キーワードで振り返る福岡「続く異常気象と地域への影響」

2025/12/23 (火) 16:30

福岡の今年1年をキーワードで振り返ります。2回目のテーマは「異常気象」です。

街の人
「秋がなかったですね。(夏は)暑すぎて、すぐに寒くなった印象です」
「子どもがいて外で遊んだりするけど、夏場は1時間ほど遊ぶだけで汗だくになります。日本の四季が感じられなくなっています」
「バーベキューとかも今までは夏に海でしていたけど、暑すぎるから博多駅周辺のビルの上で、外だけど屋根があるところに行きました」

みなさんやはり「今年も暑かった」という記憶が色濃く残っているようです。長い夏は、驚く記録とともに始まります。6月27日、気象台は梅雨明けを発表。平年より20日早く、6月に梅雨明けするのは統計を取り始めた1951年以降初めてのことでした。

堀内悠太郎記者(今年7月)
「昼過ぎの久留米市です。立っているだけで汗が出てきます。うだるような暑さです」

連日、記録的な暑さに見舞われた福岡。今年、最も高い気温を記録したのは7月28日、太宰府市で39℃と40℃に迫る暑さでした。ちなみに、今年初めて気温が30℃を超える真夏日となったのは太宰府市などで6月4日。最後の真夏日となったのは糸島市で10月18日でした。全国各地で厳しい暑さを記録した今年。気象庁は今後気温が40℃を超えた日を「酷暑日」と名付けるか検討を進めています。
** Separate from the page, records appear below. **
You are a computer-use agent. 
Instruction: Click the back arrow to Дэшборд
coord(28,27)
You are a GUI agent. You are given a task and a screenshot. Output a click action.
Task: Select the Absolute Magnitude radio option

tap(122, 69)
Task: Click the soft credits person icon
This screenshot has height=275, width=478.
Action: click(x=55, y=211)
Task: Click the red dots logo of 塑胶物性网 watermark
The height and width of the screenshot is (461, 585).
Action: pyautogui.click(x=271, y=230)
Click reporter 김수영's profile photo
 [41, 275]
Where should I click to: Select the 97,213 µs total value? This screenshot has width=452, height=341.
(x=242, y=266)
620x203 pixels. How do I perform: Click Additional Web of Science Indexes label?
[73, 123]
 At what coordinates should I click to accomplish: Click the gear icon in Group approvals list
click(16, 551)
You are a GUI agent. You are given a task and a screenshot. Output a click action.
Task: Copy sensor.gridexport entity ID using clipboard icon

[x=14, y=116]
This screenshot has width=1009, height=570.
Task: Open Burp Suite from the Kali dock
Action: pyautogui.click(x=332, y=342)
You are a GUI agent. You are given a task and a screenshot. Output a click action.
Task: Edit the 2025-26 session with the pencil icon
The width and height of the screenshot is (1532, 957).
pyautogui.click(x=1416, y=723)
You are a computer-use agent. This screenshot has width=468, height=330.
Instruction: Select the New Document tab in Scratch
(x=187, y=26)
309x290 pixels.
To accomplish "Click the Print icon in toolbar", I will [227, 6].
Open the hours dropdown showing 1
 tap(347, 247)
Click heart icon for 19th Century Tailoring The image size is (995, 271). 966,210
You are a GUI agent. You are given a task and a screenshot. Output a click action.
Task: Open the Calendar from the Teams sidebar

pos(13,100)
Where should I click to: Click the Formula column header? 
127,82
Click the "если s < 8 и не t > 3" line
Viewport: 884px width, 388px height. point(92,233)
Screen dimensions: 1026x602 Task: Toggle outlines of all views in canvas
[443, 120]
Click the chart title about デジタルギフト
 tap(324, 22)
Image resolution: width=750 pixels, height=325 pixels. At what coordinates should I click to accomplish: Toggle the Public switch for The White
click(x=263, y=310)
福岡市博多区の柳橋連合市場。博多の台所として年末には正月食材を求め多くの人でにぎわいます。1930年創業の老舗青果店、「八百谷」です。

八百谷 谷岡哲雄社長
「お正月に向けて、おせちの中に入れる鶴の形にしているところです」
Q.2025年の異常気象の影響は?
「とにかく問題があるのは土の中にある根菜など、タマネギ、ジャガイモが極端に高いです」

タマネギやジャガイモは、最大の産地・北海道での大雨や猛暑で不作に。この店ではジャガイモを1キロ700円で販売。去年の倍以上になっています。

山崎アナウンサー
「気軽にポテサラや肉じゃがが作れないですね」
谷岡社長
「ポテサラとか出しているところはいま大変だと思います」

1月・2月の厳しい寒さから一転3月は気温が急上昇し葉物野菜に被害が出たほか、厳しい猛暑で、オクラが曲がるなど夏野菜にも影響。せめて、博多の正月に欠かせない「かつお菜」は安心して手にしたいところですが・・・

谷岡社長
「物はすごく良いと思います。今年はずっと天気が良さそうなので、暮れまでにはそんなに値段は上がらないと思います」

明るい知らせを聞き、続いて訪れたのは、九州近海の海の幸をそろえる船津商店。異常気象について聞きました。

船津商店 船津健一社長
「夏場に本来たくさんとれる魚が少なかったんです。あとは秋になって海水温が下がって秋の魚が出てくるけど、出始めが遅かったイメージがあります」
Q.猛暑が長引いた事で海の季節がずれている
「遅くなっていると思います」

仕入れに来る料理人などに魚の入荷が遅れていると説明を繰り返したと言います。

船津社長
「必要をされる時に良い魚を用意できれば良いんですが、今年に関しては難しいことの方が多かったです」

異常気象がもたらす海への影響をさらに聞こうと漁業の現場を訪ねました。糸島漁業共同組合の仲西組合長です。

糸島漁業共同組合 仲西利弘組合長
「海の中の状況はもっとひどいんです。(海水温は)14〜15℃で、普段なら12〜13℃になるはずです」

海の変化に対応しながらも漁業を続けるためある設備が欠かせないと言います。

仲西組合長
「これが冷却装置の水槽です。中にあるカキは(身が)小さいです。成長が遅い。海がある程度冷え込まないと成長しないので今のところ海水温も高く厳しい状況です」

この水槽が特に重宝されるのは夏です。毎年5月に始まるマダイのシーズン。水揚げしたマダイを市場に出荷するまでこの水槽で保管しています。

Q.海のいけすではない
「温暖化で海水温が上がっています。冷却装置を付けた20℃くらいの海水に生かしておけば大丈夫です」

水槽の利用は増えますが、設備代や電気代も高騰し、漁業者の負担も膨らむばかりです。